Although there is a long tradition of separating perception, action, and learning, these can be treated separately only under very special circumstances. There are both theoretical reasons evident from a treatment of such control tasks in the framework of Markov decision processes, as well as empirical studies having revealed this fact, especially when considering naturalistic sequential visuomotor tasks. We will present results from several studies investigating these dependencies.

First, we show that learning of representations of natural visual stimuli through generative models can explain a variety of psychophysical biases only when in addition to the statistics of the natural environment one also takes the influence of the specific imaging system such as the eye as well as the active usage of the visual system into account.

Second, we will show how human visuomotor behavior can be quantified using Bayesian inverse reinforcement learning algorithms to extract the reward functions underlying human actions. This analysis demonstrates that the guidance behavior in a navigation task does not necessarily follow the given task instructions and reveals systematic individual differences within subject’s task priorities.

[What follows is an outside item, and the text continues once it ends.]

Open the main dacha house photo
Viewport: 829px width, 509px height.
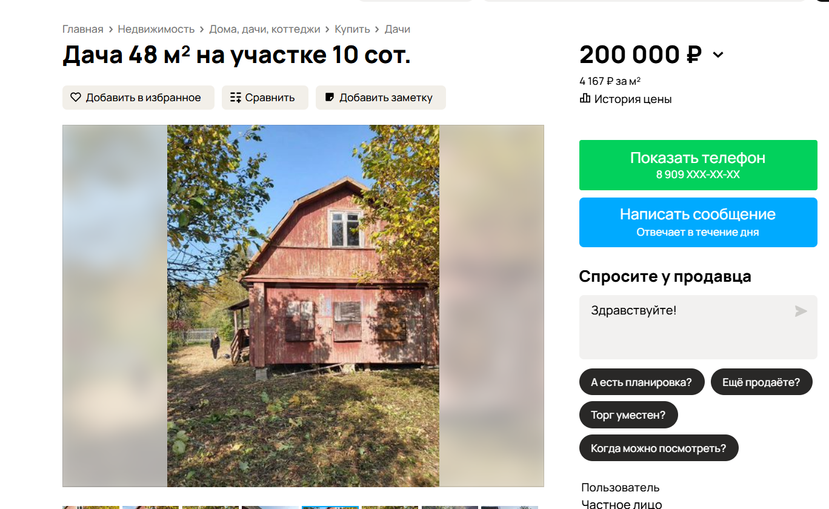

Finally, we will present results from a study in which human subjects intercepted moving objects in a virtual environment. Many animals use the well studied constant bearing angle strategy, which has been characterized as a fast and frugal heuristic. The relationships governing the behavior of the environment were manipulated systematically so as to reveal that subjects can indeed quickly learn new sequential control policies. A theoretical analysis shows, that the learned behavior can only be understood by considering the observation and control uncertainties in order to successfully carry out the interception task.